On n’a pas besoin de rappeler les difficultés que présente en tous lieux le problème du crédit aux gens de la terre : durée et simultanéité des opérations culturales qui immobilise durant six à neuf mois les capitaux du préteur, tandis que l’escompte commercial, chez nous du moins, se règle à trois mois au plus ; danger des crises qui peuvent s’étendre à de vastes contrées et qui déjouent toutes prévisions ; difficulté de surveiller les affaires d’une clientèle disséminée sur un territoire trop étendu ; tempérament de l’homme des champs qui, selon les races, est trop prudent pour emprunter ou trop insouciant pour s’acquitter.

Nulle part, les agriculteurs n’ont pu vaincre la répugnance des grands manieurs d’argent à se risquer en ces entreprises, réservées de tout temps à l’âpreté minutieuse du petit capitaliste villageois.
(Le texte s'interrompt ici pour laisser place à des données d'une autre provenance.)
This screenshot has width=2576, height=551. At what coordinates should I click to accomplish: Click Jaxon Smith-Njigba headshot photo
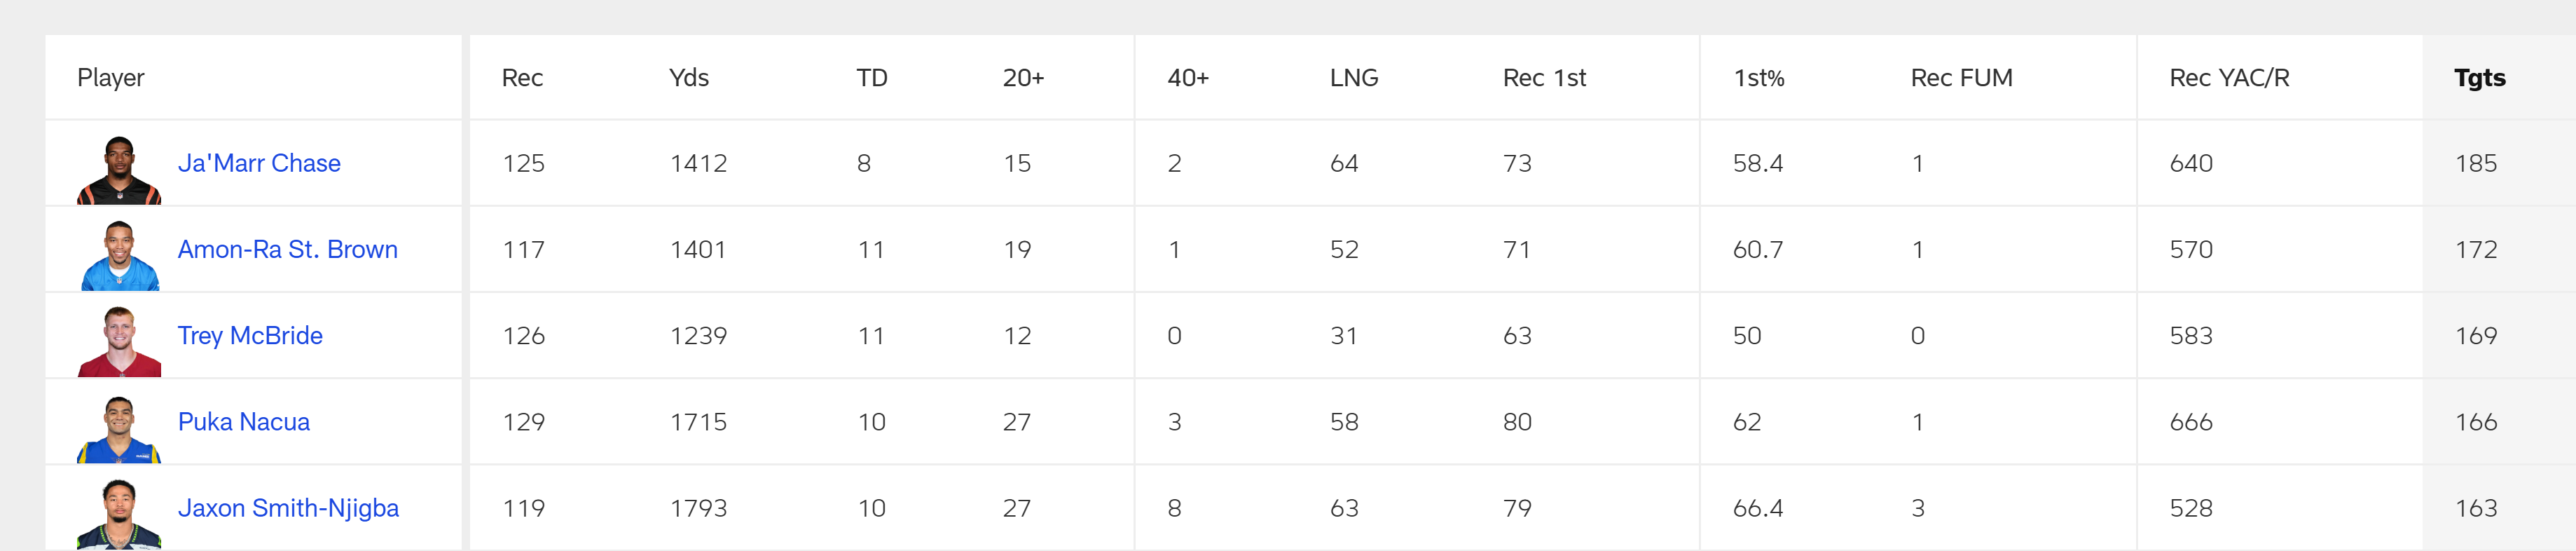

L’exemple unique de l’Ecosse montre que les banques, et surtout celles qui ont la faculté d’émettre des billets-monnaie, ne peuvent seconder le progrès agricole qu’à la condition d’avoir un rayon d’action très limité, de vivre tout près du cultivateur, en collaboration étroite et constante avec lui. « C’est sous la puissante influence de ces banques que l’Ecosse a changé d’aspect, presque de forme, et que sa terre, pétrie et manufacturée en quelque sorte, est devenue l’une des plus fertiles et des mieux cultivées de l’univers[1]. » On ne peut évidemment attendre d’aussi merveilleux résultats des grandes banques d’Etat ou dépendant de l’Etat qui participent aux énormes risques de sa fortune et dont l’organisation centralisée ne se prête en aucune façon aux tractations patientes et méticuleuses

  1. Courcelle-Seneuil, Traité des opérations de banque, p. 336.